TROY, Mich., June 04, 2019 (GLOBE NEWSWIRE) -- Altair Engineering Inc. (Nasdaq: ALTR) (“Altair”) today announced that it intends to offer, subject to market and other conditions, $175 million aggregate principal amount of convertible senior notes due 2024 (the “Notes”) in an underwritten offering registered with the Securities and Exchange Commission (the “SEC”).  The Notes will be convertible into cash and/or shares of Altair’s Class A common stock at Altair’s election. The interest rate, conversion price and other terms of the Notes are to be determined upon pricing of the offering. In addition, Altair expects to grant the underwriters a 30-day option to purchase up to an additional 15% of the Notes offered.

J.P. Morgan Securities LLC, Goldman Sachs & Co. LLC and RBC Capital Markets, LLC will act as joint bookrunners for the offering.

Altair intends to use a portion of the net proceeds received from the offering to repay outstanding indebtedness under its $150.0 million revolving credit facility, which was approximately $14.8 million as of March 31, 2019. Altair intends to use the remaining net proceeds for acquisitions of, or investments in, technologies, solutions or businesses that complement Altair’s business and other general corporate purposes, including working capital, developing and building an addition adjacent to Altair’s corporate headquarters facilities and related real estate development matters, sales and marketing activities, general and administrative matters and capital expenditures. Altair does not have any agreements or binding commitments for any such acquisitions or investments at this time.

An effective registration statement relating to the securities was filed with the SEC on June 4, 2019.  The offering of these securities will be made only by means of a prospectus supplement, any free writing prospectus that Altair may authorize in connection therewith, and the accompanying prospectus.  Copies of the preliminary prospectus supplement and the accompanying prospectus may be obtained by contacting J.P. Morgan Securities LLC c/o Broadridge Financial Solutions, 1155 Long Island Avenue, Edgewood, NY 11717, by telephone: (866) 803-9204 or email: prospectus-eq_fi@jpmchase.com, Goldman Sachs & Co. LLC, Attention:  Prospectus Department, 200 West Street, New York, NY 10282, by telephone at (866) 471-2526, or by emailing prospectus-ny@ny.email.gs.com or RBC Capital Markets, LLC,  Attention: Equity Syndicate, 200 Vesey Street, 8th Floor, New York, NY 10281; telephone: (877) 822-4089.

This press release shall not constitute an offer to sell or the solicitation of an offer to buy any of the securities, nor shall there be any sale of the securities in any state or jurisdiction in which such offer, solicitation or sale would be unlawful prior to the registration or qualification under the securities laws of any such state or jurisdiction.

About Altair
Altair is a global technology company that provides software and cloud solutions in the areas of product development, high-performance computing and data intelligence.  Altair enables organizations across broad industry segments to compete more effectively in a connected world while creating a more sustainable future. 

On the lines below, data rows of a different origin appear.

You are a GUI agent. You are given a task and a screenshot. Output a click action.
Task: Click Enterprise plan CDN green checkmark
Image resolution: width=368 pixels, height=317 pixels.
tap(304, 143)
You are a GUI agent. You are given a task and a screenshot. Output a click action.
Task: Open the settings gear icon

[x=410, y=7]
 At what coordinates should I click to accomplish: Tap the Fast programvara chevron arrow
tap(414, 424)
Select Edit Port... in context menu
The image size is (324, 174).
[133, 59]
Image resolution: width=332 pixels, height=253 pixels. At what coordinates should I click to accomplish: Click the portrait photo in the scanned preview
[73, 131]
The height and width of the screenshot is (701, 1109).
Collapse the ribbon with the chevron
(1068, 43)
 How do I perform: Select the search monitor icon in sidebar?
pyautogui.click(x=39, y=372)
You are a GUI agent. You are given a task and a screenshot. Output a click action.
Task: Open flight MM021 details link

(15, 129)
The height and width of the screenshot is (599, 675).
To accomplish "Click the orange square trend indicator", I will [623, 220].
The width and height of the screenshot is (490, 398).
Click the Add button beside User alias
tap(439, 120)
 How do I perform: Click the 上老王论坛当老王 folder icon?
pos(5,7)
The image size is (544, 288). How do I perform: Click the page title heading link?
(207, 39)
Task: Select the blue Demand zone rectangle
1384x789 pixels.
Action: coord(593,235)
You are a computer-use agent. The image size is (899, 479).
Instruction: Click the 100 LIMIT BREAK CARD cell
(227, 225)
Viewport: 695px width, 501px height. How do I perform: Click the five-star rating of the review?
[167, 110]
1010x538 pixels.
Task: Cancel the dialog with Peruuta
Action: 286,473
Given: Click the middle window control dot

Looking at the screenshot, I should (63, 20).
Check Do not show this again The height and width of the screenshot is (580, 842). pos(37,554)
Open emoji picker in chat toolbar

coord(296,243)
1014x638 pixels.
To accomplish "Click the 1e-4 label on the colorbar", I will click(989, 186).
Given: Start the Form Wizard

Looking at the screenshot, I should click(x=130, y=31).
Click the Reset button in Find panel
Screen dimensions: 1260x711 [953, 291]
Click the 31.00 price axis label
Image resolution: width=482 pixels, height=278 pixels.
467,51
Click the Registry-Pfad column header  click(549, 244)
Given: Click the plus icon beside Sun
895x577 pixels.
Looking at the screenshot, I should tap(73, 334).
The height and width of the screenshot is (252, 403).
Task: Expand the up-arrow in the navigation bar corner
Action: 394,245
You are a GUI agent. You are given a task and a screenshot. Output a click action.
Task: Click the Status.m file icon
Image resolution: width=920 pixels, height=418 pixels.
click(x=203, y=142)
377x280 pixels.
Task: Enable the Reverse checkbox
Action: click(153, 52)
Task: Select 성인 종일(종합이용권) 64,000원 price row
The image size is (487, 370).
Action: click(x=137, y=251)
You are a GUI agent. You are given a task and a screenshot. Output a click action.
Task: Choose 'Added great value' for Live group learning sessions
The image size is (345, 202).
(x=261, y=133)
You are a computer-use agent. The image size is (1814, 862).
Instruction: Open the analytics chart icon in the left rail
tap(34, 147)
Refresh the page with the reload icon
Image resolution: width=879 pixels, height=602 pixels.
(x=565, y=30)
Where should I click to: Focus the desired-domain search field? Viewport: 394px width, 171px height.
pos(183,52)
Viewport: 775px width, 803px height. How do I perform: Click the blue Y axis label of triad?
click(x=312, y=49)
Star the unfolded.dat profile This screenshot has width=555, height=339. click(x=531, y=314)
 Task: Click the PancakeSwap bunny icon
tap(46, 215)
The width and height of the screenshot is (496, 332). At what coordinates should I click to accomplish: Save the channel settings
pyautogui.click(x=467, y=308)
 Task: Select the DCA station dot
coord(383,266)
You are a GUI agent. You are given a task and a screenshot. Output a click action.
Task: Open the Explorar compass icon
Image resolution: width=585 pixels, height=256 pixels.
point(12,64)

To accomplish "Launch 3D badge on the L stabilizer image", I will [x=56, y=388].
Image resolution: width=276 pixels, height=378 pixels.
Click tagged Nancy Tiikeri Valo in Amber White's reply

Cautionary Note Regarding Forward-Looking Statements

This press release contains “forward-looking statements” within the meaning of the “safe harbor” provisions of the Private Securities Litigation Reform Act of 1995, including but not limited to, statements relating to Altair’s expectations regarding the completion, timing and size of the proposed public offering, and its expectations with respect to the use of proceeds from the offering and granting the underwriters an option to purchase additional Notes. These forward-looking statements are made as of the date of this release and are based on current expectations, estimates, forecasts and projections as well as the beliefs and assumptions of management. Words such as “may,” “can,” “anticipate,” “assume,” “should,” “indicate,” “would,” “believe,” “contemplate,” “expect,” “seek,” “estimate,” “continue,” “plan,” “point to,” “project,” “predict,” “could,” “intend,” “target,” “potential”, the negative and plural of these words and other similar words and expressions of the future. Forward-looking statements are subject to a number of risks and uncertainties, many of which involve factors or circumstances that are beyond Altair’s control. Altair’s actual results could differ materially from those stated or implied in forward-looking statements due to a number of factors, including but not limited to, risks detailed in the section entitled “Risk Factors” in Altair’s Annual Report on Form 10-K for the year ended December 31, 2018, and in the preliminary prospectus related to the proposed offering filed with the Securities and Exchange Commission. Past performance is not necessarily indicative of future results. The forward-looking statements included in this press release represent Altair’s views as of the date of this press release. Altair anticipates that subsequent events and developments may cause its views to change. Altair undertakes no intention or obligation to update or revise any forward-looking statements, whether as a result of new information, future events, changes in Altair’s expectations or otherwise. These forward-looking statements should not be relied upon as representing Altair’s views as of any date subsequent to the date of this press release.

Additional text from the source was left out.